Page:
** START **
The Cincinnati Playhouse in the Park is a regional theatre in the United States. It was founded in 1959 by college student Gerald Covell and was one of the first regional theatres in the United States. Located in Eden Park, the first play that premiered at the Playhouse on October 10, 1960, was Meyer Levin's Compulsion. The Playhouse has gained a regional and national reputation for bringing prominent plays to Cincinnati and for hosting national premieres such as Tennessee Williams' The Notebook of Trigorin in 1996 and world premieres such as the Pulitzer Prize-nominated Coyote on a Fence in 1998 and Ace in 2006.

The Playhouse facility comprises two theatres, the larger Robert S. Marx Theatre and the smaller Shelterhouse. The Playhouse is among the members of the League of Resident Theatres. In addition to a full ten-month season of plays, the Playhouse also offers acting classes and programs for children.

In 1973-1975, the Playhouse was the first professional regional theatre to be led by Harold Scott. Scott was followed by Michael Murray, who was artistic director at the Playhouse until 1985. Murray, an early leader of the regional theatre movement, was co-founder of the Charles Playhouse in Boston.

The Cincinnati Playhouse was under the leadership of Edward Stern (Producing Artistic Director) and Buzz Ward (Executive Director) between 1992 and 2012. Ward had come to the Playhouse from Yale University, where he taught in the Drama Department and worked as a leader of the Yale Repertory Theatre in the late 1980s. In 2012, Blake Robison became artistic director and Buzz Ward was promoted to managing director. In the summer of 2021, Ward retired.
** END **
What you need to do:
Output the portion of the Cincinnati Playhouse text that opens with the words "The Cincinnati Playhouse in" and closes after "Ace in 2006.", copied word for word. The data that follows has nothing to do with the passage above.

Supplied material:
** START **
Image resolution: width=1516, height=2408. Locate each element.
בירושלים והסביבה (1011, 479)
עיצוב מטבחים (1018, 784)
** END **
Task answer:
The Cincinnati Playhouse in the Park is a regional theatre in the United States. It was founded in 1959 by college student Gerald Covell and was one of the first regional theatres in the United States. Located in Eden Park, the first play that premiered at the Playhouse on October 10, 1960, was Meyer Levin's Compulsion. The Playhouse has gained a regional and national reputation for bringing prominent plays to Cincinnati and for hosting national premieres such as Tennessee Williams' The Notebook of Trigorin in 1996 and world premieres such as the Pulitzer Prize-nominated Coyote on a Fence in 1998 and Ace in 2006.